In vivo, gonococci encounter a myriad of conditions not present in vitro. At some stages of infection and disease, gonococci may grow anaerobically, probably by using sodium nitrite as a terminal electron acceptor. Also, gonococci sialylate their lipooligosaccharide (LOS) in vivo, by using low concentrations of cytidine 5'-monophospho-N-acetylneuraminic acid (CMP-NANA) present in host tissue. This sialylation is responsible for the acquired resistance of gonococci to both normal and immune human serum. Given that gonococci grown in the absence of oxygen or in the presence of CMP-NANA probably more closely resemble gonococci grown inside a human host, we studied the serum resistance of gonococci cultivated under these conditions. In the absence of CMP-NANA, anaerobically grown (anaerobic) gonococci were somewhat less sensitive to serum killing than were aerobically grown (aerobic) gonococci. However, anaerobic gonococci grown with 6 micrograms of CMP-NANA per ml exhibited almost complete serum resistance, while aerobic gonococci required 16-fold-higher CMP-NANA concentrations to achieve significant serum resistance.
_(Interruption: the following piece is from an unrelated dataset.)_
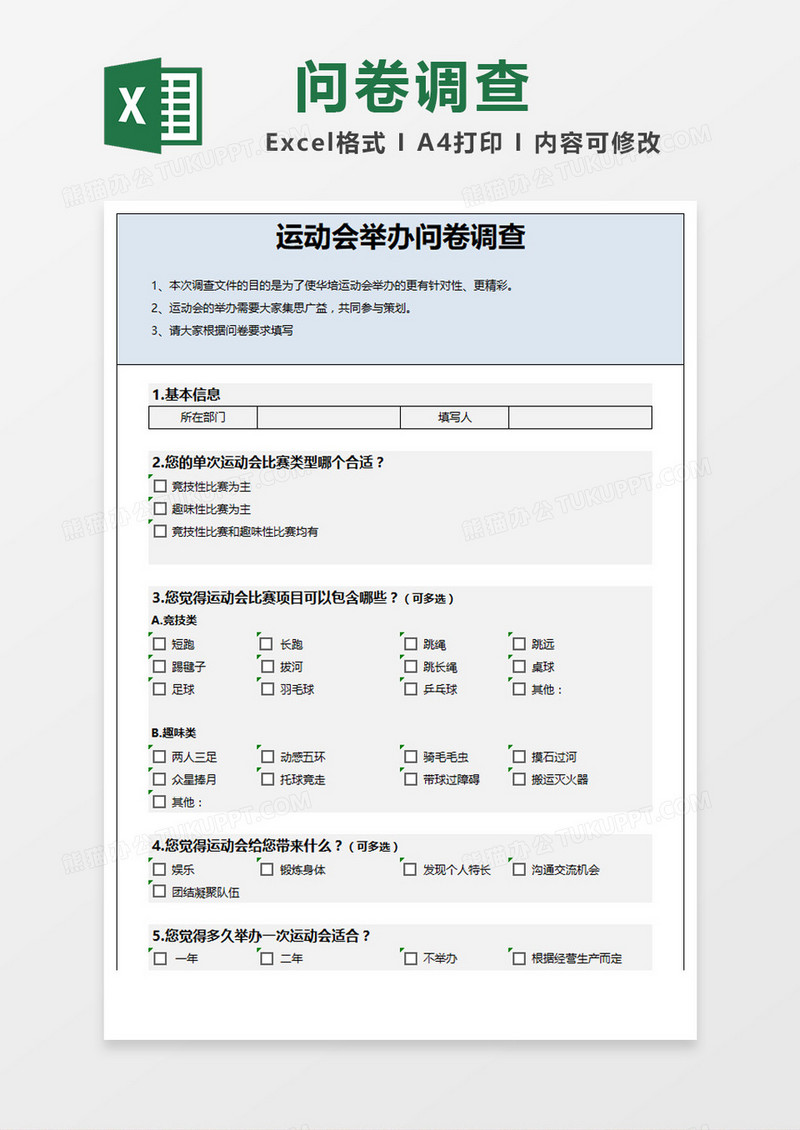Choose the 一年 frequency checkbox
This screenshot has width=800, height=1130.
point(160,959)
Anaerobic gonococci incubated in CMP-NANA converted to serum resistance two to three times faster than did similarly treated aerobic gonococci and incorporated up to six times as much sialic acid into their LOS. Gonococci can express several different LOS molecules. Anaerobic gonococci expressed the LOS molecule that acts as an acceptor for sialic acid from CMP-NANA in greater quantity than aerobic gonococci did. Finally, Triton X-100 extracts of anaerobic gonococci contained about four times more sialyltransferase activity than did extracts of aerobic gonococci. Sialyltransferase activity in these extracts was not inhibited by oxygen or enhanced by anaerobiosis. These data indicate that anaerobic conditions lead to altered LOS biosynthesis and to induction of sialyltransferase activity in gonococci. In vivo, where decreased oxygen levels and relevant concentrations of CMP-NANA are found, gonococci could readily become resistant to killing by normal and immune human serum.